• Work instructions
Reproduce word for word the part of the bar chart post starting with "The idea of" and going on through "colour intensity (heatmaps).".

• Extract to read
········
Rule 16: If in doubt, use a bar chart

In this blog series, we look at 99 common data viz rules and why it’s usually OK to break them.

by Adam Frost

The idea of the bar chart as the ur-chart, the Überchart, the chart to end all charts has its origins in a 1985 paper by William Cleveland and Robert McGill which showed that charts using ‘position along a common scale’ like scatter charts and bar charts were read more accurately than those using angle and slope (pie charts), area (bubble charts, treemaps) or colour intensity (heatmaps).

Given that one of the principal goals of anyone making a chart is to convey the data accurately, why wouldn’t you use the most accurate chart? Elizabeth Ricks’s view of bar charts is pretty universal: ‘Use them and use them frequently.’ 

As well as being accurate, bars allow you instant access to every story at every level of your dataset. You can get a sense of the overall spread of your data, pick out clusters of similar-sized datapoints, or zero in on a single bar, and assess its relationship to the rest of the dataset. Few other charts allow you to move so frictionlessly from overview to detail and back out again.

Look at the third chart above - the six names that have similar counts. Not only can you tell that the bars are similar sizes, but you can also make out the (tiny) differences between them. 

Bars are also astonishingly versatile, capable of taking almost anything you throw at them. They can tell stories of comparison, change over time, composition, geography, correlation, distribution, deviation, progress towards a target, and more.

Get this graphic as a hi-res, editable PDF here.

Finally, bars deliver all of this with exceptional efficiency, taking up not much more space than a data table, and indeed, when information density is a priority, bars and tables are often combined.
········
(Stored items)
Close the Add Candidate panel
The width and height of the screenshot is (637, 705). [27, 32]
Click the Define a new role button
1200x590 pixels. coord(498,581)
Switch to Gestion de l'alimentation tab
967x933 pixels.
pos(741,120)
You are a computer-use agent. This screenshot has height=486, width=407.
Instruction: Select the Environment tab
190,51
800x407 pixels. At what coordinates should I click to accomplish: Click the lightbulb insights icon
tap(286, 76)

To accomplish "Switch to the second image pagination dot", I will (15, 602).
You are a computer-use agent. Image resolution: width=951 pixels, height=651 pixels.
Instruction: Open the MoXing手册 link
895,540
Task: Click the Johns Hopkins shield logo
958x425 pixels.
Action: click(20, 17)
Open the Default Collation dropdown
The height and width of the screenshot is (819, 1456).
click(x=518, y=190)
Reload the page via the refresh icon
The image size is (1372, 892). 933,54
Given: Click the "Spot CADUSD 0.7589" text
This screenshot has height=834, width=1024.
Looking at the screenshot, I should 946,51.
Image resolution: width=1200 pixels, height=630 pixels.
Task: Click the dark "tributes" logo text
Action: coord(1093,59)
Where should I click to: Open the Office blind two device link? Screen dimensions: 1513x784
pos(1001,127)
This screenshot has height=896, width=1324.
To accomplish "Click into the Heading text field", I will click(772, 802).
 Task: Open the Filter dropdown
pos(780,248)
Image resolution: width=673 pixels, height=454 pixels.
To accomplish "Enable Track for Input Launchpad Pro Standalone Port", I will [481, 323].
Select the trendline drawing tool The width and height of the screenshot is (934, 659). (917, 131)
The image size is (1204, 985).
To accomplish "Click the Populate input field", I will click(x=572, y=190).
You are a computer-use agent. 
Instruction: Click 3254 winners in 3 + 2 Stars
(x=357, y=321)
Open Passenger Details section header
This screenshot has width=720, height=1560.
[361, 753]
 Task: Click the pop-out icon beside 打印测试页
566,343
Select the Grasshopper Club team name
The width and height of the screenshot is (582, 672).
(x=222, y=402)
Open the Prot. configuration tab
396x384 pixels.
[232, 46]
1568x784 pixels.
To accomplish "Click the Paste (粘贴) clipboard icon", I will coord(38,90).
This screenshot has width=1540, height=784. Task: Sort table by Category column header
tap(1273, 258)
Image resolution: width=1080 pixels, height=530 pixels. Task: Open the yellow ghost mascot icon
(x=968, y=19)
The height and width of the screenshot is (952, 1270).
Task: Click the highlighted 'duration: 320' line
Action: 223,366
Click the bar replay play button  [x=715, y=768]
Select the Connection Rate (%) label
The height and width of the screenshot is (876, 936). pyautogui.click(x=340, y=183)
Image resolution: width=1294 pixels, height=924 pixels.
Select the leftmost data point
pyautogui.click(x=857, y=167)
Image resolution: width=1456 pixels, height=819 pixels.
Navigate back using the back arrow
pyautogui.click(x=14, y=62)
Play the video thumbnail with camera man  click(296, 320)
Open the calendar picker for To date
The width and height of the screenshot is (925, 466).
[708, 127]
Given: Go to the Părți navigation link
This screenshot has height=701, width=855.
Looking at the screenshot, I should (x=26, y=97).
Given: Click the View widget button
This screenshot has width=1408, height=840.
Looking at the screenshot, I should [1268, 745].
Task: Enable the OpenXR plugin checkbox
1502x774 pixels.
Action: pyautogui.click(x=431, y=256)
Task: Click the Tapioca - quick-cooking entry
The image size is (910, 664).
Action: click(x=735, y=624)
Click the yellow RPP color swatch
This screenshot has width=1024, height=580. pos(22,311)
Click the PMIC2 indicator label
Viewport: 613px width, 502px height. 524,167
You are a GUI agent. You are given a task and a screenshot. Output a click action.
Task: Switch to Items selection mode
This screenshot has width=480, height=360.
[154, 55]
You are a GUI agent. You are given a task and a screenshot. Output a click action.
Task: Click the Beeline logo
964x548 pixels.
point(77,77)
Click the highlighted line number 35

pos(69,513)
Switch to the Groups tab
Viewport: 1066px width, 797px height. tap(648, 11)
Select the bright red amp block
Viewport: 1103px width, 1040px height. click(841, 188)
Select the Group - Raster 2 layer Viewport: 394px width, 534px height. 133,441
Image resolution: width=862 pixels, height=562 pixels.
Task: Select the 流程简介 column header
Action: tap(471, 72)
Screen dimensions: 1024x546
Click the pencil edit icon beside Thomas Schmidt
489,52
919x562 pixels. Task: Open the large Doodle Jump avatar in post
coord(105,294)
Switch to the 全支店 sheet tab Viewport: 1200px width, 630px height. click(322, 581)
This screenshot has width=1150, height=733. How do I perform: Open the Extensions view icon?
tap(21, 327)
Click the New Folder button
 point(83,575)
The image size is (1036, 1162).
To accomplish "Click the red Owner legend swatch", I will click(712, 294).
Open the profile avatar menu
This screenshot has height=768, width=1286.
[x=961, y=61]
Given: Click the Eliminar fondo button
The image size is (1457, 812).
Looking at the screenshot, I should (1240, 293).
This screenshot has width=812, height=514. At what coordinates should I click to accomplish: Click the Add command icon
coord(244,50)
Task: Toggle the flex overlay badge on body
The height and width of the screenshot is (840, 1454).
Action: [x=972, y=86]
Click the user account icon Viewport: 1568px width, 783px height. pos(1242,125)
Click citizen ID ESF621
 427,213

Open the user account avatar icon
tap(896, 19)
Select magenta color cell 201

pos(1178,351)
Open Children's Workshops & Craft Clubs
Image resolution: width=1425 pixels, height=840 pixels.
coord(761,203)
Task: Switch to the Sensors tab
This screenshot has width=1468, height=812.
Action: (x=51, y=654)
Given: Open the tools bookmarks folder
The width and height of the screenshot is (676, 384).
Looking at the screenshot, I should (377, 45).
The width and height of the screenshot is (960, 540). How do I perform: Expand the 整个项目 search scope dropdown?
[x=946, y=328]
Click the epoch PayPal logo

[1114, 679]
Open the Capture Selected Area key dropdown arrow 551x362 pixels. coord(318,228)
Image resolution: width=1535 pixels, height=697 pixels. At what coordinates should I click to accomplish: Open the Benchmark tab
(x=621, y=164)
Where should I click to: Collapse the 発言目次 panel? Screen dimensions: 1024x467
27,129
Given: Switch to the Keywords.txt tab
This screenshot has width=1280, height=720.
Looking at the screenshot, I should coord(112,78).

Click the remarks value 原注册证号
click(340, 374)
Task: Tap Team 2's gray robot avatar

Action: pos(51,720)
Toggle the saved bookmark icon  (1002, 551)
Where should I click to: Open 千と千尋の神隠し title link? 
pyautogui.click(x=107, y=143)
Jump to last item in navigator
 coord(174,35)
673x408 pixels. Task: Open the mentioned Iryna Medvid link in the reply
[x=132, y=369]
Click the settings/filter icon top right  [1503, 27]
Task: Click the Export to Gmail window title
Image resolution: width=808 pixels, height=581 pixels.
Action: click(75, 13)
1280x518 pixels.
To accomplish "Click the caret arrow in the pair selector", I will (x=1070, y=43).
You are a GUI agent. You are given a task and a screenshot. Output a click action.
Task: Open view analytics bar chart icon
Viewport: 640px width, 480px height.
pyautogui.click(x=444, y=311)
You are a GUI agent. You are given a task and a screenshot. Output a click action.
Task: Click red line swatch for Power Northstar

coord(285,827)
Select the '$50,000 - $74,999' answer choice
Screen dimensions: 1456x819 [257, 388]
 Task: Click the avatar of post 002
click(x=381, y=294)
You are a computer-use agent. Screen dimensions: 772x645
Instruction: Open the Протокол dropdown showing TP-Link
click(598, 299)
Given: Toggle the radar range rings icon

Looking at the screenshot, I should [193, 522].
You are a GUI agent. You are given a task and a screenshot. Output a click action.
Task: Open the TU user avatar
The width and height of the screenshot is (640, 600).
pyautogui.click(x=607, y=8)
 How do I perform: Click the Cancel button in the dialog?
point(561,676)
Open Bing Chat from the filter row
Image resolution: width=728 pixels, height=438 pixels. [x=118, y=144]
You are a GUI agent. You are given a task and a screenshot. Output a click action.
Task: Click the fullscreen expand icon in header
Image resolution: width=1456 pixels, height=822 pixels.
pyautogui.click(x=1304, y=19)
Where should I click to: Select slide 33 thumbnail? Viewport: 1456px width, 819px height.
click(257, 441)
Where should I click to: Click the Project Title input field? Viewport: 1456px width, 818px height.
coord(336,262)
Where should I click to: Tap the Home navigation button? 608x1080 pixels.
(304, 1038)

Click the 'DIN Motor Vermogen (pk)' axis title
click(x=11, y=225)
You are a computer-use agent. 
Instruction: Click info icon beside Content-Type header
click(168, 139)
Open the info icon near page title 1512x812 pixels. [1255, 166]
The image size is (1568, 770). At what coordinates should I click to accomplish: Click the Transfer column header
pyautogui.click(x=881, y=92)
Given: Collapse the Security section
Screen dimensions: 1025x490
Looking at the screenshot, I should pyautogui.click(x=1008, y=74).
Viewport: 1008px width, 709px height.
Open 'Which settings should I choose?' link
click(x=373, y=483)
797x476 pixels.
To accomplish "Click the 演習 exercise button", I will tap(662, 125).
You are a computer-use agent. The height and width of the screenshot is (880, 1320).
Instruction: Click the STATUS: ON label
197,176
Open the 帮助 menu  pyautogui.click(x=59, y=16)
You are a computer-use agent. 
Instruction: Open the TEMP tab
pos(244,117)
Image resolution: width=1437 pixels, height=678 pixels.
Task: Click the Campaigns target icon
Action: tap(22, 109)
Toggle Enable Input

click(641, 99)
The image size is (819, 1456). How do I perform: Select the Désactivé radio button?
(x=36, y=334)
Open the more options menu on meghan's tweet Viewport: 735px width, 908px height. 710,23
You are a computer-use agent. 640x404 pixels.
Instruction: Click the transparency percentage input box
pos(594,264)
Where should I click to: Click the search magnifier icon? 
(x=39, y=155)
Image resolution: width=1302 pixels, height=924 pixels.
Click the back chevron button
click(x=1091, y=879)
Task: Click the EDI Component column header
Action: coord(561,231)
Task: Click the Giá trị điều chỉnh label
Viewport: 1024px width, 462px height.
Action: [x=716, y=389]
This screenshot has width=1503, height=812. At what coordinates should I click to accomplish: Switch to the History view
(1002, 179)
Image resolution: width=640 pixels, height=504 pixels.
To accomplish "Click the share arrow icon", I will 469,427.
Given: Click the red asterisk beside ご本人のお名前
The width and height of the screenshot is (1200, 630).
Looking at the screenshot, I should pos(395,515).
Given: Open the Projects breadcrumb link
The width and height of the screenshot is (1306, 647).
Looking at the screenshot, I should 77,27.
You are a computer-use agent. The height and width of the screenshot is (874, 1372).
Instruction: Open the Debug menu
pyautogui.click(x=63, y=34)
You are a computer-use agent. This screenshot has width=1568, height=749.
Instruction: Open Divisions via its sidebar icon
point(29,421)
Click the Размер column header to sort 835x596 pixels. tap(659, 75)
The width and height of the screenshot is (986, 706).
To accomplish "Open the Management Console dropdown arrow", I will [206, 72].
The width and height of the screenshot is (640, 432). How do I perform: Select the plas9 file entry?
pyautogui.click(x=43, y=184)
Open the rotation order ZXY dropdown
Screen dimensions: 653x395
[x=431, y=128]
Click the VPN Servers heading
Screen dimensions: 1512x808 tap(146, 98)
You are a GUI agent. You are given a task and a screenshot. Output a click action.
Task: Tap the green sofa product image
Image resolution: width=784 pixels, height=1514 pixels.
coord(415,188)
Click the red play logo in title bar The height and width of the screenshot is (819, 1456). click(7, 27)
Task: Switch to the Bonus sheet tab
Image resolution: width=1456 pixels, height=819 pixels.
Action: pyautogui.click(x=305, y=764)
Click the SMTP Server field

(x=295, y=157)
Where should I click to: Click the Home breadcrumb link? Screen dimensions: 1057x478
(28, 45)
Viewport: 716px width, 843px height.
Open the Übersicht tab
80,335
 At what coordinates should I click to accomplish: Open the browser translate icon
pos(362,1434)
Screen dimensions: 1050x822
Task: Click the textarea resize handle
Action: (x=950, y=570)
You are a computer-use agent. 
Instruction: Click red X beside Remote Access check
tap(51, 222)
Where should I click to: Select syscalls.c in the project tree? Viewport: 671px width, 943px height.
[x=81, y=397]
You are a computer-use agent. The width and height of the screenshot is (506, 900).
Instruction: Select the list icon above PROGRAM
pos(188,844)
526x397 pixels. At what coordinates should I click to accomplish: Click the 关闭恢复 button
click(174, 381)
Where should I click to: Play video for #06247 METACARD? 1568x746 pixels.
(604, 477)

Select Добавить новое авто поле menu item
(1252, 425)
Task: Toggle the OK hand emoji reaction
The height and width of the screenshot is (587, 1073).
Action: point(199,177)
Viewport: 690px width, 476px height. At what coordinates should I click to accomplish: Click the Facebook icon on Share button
········
• Result for this exercise
The idea of the bar chart as the ur-chart, the Überchart, the chart to end all charts has its origins in a 1985 paper by William Cleveland and Robert McGill which showed that charts using ‘position along a common scale’ like scatter charts and bar charts were read more accurately than those using angle and slope (pie charts), area (bubble charts, treemaps) or colour intensity (heatmaps).